The unit are technically whitebox-tests and count into test-code-coverage. But the whitebox-knowledge should only be used for the test-fixture.
Unit-Test in this project are implemented with JUnit Jupiter, Mockito and AssertJ.
Unit-Tests do not use any external systems, not even a database. They just test the unit, not any dependencies or proper integration with dependencies.
Such tests usually run very fast and should test all branches.
These Tests are always named ...UnitTest
and can automatically run in the build-process.
REST-Tests
At the level of REST-Controllers, Spring's WebMvcTest
, a special kind of Unit-Test, are utilized to replace simple unit tests.
Such tests issue REST-requests through a mocked REST-Layer and therefore use the controllers similar to a real client.
Otherwise, the implementation technologies are like those of Unit-Tests.
Being unit-tests, also REST-tests are whitebox-tests and count into test-code-coverage.
Like other Unit-Tests, REST-Test do not use any external systems, not even a database. They just test the REST-related parts of the unit, e.g. URL-Mappings, HTTP-Headers and proper JSON encoding of request and response data. Other dependencies and integrations with such are not tested on this level.
Such tests usually run very fast, but should focus on REST-specific issues, leaving branch-testing to pure Unit-Tests.
These Tests are always named ...RestTest
and can automatically run in the build-process.
Integration-Tests
Integration-Tests in this context mean integration with support systems like databases or messaging-systems, but not integration with external systems.
Integration-tests, are blackbox-tests and do not count into test-code-coverage.
Such tests are implemented with JUnit Jupiter through some sort of @SpringBootTest
, e.g. DataJpaTest
and usually utilize Testcontainers and Docker to wrap the supporting system, e.g. the PostgreSQL database.
Mockito can also be used for this kind of tests, to separate multiple integrations.
Integration-Tests are relatively slow and therefore should focus on the integration.

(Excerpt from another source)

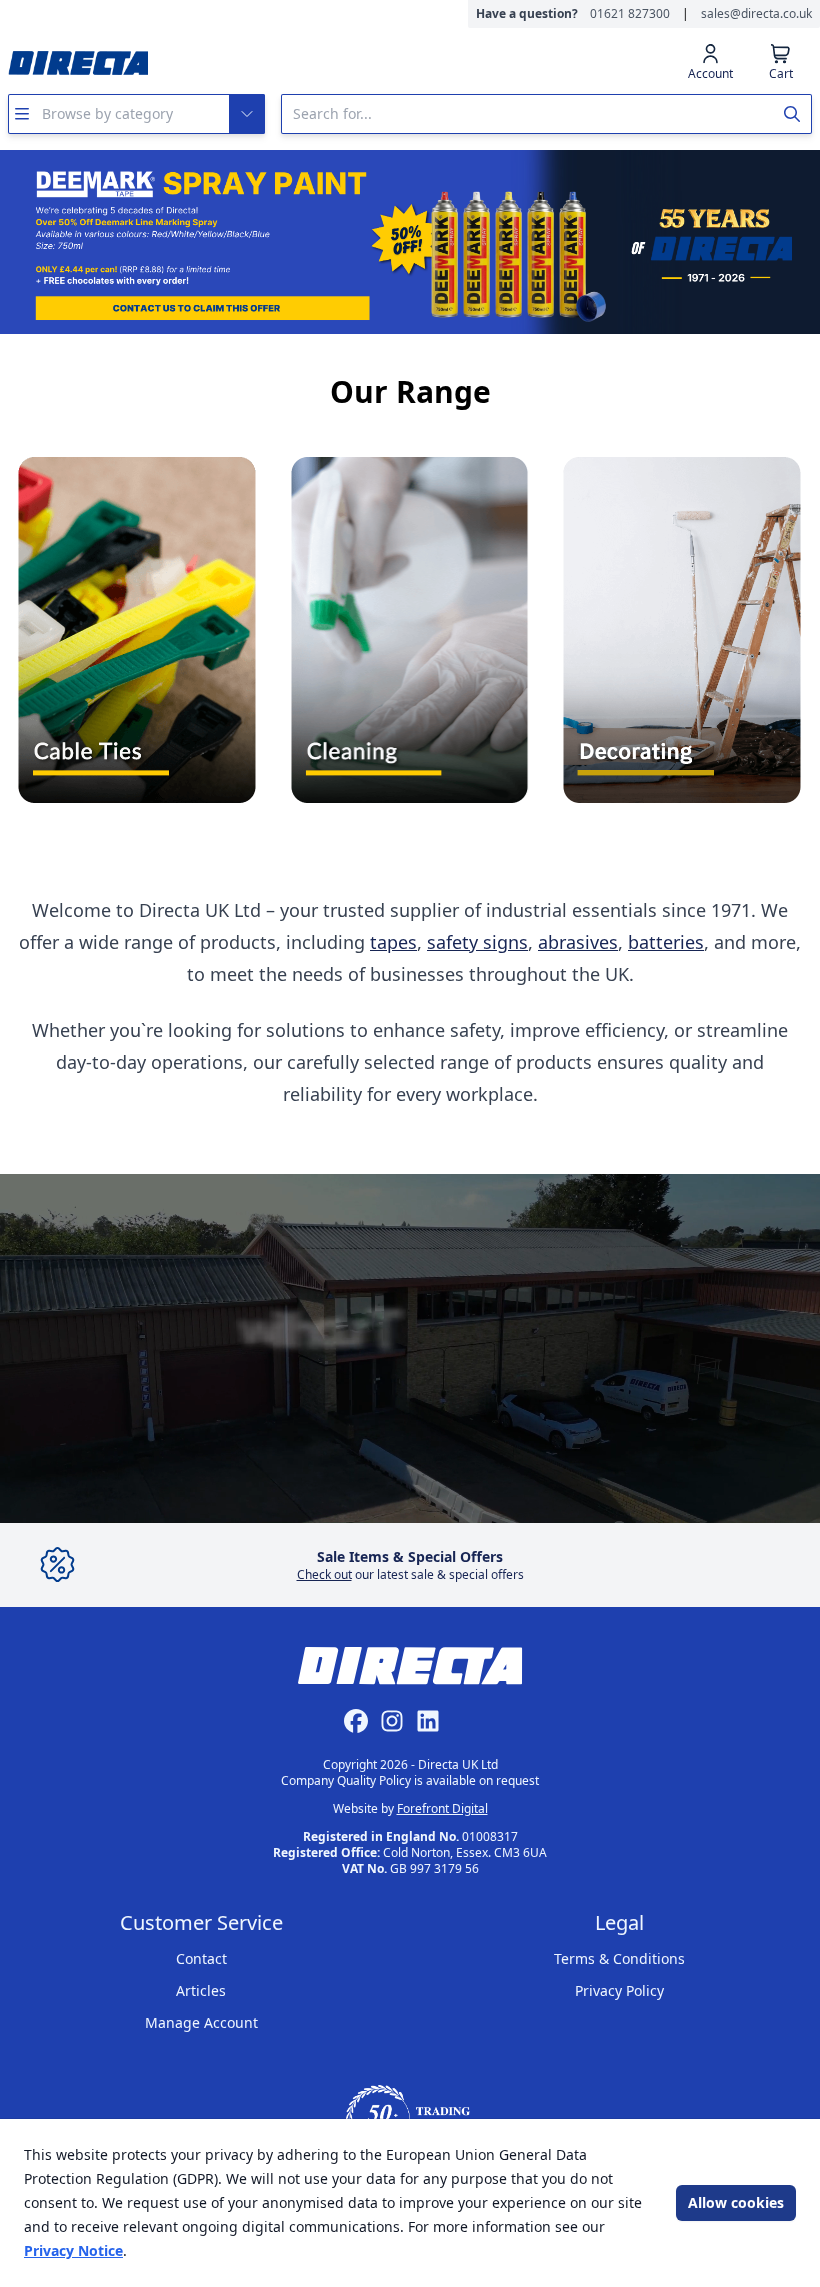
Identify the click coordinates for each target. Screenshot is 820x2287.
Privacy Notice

Java-internal issues should be tested through Unit-Tests.
These Tests are always named ...IntegrationTest
and can automatically run in the build-process.
DataJpaTest / Database-Integration-Tests
In this project, a major part of the program logic is coded in the database as stored procedures, functions and triggers.
This program logic is tested through integration tests using DataJpaTest
because pure unit tests in the database are not only cumbersome but also easily lead to large test gaps.
Acceptance-Tests
We define Acceptance-Tests as test which describe user-stories, respectively high-level business requirements. Acceptance-Tests run on a fully integrated and deployed system with deployed doubles for external systems.
Acceptance-tests, are blackbox-tests and do not count into test-code-coverage.
TODO: Complete the Acceptance-Tests test concept.
Performance-Tests
Performance-critical scenarios have to be identified and a special performance-test has to be implemented.
The implementation-technologie depends on the scenario.
Performance-tests, are blackbox-tests and do not count into test-code-coverage.
Such tests usually are very slow and should not be automatically run in the build-pipeline but manually, after critical areas have been changed.
System-Integration-Tests
We define System-Integration-Tests as test in which this system is deployed in a production-like environment to test integration with external systems.
System-Integration-tests, are blackbox-tests and do not count into test-code-coverage.
TODO: Complete the System-Integration-Tests test concept.